> _TASK STATEMENT_
Produce an exact copy of the lines below, starting at the first and ending with the line containing "Task: Click the balenaEtcher title text".

(Dataset entries)
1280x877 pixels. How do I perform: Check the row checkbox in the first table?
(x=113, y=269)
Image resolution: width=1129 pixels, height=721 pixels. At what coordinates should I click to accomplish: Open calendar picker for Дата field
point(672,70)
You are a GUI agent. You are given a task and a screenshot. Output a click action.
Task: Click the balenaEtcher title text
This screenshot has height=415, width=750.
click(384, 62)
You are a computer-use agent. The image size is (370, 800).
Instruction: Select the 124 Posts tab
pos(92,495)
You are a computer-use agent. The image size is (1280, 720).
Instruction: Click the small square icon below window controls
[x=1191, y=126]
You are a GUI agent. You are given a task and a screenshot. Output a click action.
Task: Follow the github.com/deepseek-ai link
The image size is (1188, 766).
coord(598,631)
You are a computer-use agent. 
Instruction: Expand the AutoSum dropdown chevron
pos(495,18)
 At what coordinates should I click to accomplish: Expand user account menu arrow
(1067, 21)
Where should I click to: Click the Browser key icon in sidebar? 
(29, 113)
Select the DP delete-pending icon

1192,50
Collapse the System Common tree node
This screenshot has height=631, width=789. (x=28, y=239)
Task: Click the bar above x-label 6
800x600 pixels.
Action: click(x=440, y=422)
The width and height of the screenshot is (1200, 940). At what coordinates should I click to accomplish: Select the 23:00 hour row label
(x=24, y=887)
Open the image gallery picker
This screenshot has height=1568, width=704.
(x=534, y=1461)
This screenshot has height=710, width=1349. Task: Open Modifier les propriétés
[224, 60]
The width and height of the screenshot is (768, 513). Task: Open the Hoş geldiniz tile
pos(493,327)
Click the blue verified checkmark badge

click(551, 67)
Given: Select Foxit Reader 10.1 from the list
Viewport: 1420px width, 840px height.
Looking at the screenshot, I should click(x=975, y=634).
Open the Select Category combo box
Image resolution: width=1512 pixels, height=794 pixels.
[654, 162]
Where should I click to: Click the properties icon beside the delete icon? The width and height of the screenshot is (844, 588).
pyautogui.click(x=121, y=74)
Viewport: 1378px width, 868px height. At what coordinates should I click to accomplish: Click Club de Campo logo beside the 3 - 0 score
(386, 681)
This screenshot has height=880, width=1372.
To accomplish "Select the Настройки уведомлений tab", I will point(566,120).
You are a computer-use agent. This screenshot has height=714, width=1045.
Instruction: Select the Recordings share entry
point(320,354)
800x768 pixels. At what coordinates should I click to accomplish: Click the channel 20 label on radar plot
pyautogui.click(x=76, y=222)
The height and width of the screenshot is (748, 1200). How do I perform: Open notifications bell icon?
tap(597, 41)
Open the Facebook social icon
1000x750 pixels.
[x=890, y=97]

> _ANSWER TO THE EXERCISE_
1280x877 pixels. How do I perform: Check the row checkbox in the first table?
(x=113, y=269)
Image resolution: width=1129 pixels, height=721 pixels. At what coordinates should I click to accomplish: Open calendar picker for Дата field
point(672,70)
You are a GUI agent. You are given a task and a screenshot. Output a click action.
Task: Click the balenaEtcher title text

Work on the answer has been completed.